A praticidade do computador deve ser deixada de lado na hora de fazer a redação e dar lugar ao papel e lápis. “Para uma geração totalmente adaptada à informática pode ser meio estranho ter de usar papel, mas é necessário para treinar para o vestibular’’, avalia a professora Betânia Tenório Soares da Rocha, que defendeu mestrado na Universidade Federal do Ceará sobre a escrita e o uso do computador. “As idéias são elaboradas de forma igual, mas o espaço usado para expressá-las é diferente. O teclado é mais ágil.’’
“Escrever no computador é mais rápido e prático para editar e organizar o texto’’, concorda Beatriz Leite Kyrillos, que prestou vestibular para o curso de direito. Para treinar, ela fez as redações para o cursinho à mão.
Maria Irene Maluf, presidente da Associação Brasileira de Psicopedagogia, lembra ainda da facilidade do corretor ortográfico do computador. “O domínio gramatical e da norma culta também é avaliado. O estudante tem de saber identificar sozinho os erros de ortografia e acentuação.’’

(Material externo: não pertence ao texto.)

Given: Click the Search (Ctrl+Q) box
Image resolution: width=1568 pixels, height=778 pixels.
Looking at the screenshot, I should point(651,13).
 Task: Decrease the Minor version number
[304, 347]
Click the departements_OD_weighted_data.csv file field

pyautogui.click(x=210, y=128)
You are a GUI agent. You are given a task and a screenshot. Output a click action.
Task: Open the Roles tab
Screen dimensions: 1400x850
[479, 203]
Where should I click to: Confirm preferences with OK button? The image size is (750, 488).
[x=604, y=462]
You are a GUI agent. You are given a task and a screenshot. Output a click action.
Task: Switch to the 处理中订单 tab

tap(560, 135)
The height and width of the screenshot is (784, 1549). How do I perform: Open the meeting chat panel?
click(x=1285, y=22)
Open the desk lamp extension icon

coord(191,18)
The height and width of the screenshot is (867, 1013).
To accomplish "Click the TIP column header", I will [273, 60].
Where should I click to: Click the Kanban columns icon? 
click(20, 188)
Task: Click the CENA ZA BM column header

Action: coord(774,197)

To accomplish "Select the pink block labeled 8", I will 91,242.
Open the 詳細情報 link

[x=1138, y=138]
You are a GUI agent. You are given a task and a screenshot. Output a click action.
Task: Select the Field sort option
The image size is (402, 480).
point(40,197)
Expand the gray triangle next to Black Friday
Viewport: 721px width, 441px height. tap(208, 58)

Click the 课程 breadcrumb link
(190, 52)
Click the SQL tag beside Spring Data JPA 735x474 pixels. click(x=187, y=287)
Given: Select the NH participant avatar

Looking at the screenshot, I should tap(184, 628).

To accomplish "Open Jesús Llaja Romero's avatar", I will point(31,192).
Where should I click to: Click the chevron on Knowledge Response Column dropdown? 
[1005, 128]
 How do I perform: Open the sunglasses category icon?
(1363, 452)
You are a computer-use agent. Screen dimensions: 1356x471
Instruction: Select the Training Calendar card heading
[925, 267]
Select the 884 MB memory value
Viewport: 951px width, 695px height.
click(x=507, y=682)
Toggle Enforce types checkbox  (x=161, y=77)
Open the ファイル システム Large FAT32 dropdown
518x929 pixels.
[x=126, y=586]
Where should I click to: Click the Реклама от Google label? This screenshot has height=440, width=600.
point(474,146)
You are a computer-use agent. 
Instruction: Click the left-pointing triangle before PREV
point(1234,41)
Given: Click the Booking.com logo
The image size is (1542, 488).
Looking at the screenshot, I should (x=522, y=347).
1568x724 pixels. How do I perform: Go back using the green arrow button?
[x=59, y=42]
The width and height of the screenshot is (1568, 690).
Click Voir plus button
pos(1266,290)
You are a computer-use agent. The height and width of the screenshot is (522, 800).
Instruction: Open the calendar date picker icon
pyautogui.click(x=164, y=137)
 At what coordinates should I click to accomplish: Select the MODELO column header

E como o tempo pode ser decisivo para um bom desempenho na redação, o relógio deve estar sempre por perto, recomenda a coordenadora de português do Etapa, Célia Passoni. “É fundamental que o tempo seja contado quando o estudante for fazer a redação. Ele deve ficar atento ao relógio e tentar concluir o texto dentro de um prazo, que pode ser de uma hora a uma hora e meia. O treino tem de ser como se fosse para valer’’, afirma.
Diego Maciel Gava conta que não olha o tempo quando faz a redação em casa, mas tenta manter o ritmo. “Escolho um lugar sossegado e me concentro’’, afirma o vestibulando, que pretende estudar ciências ou engenharia da computação.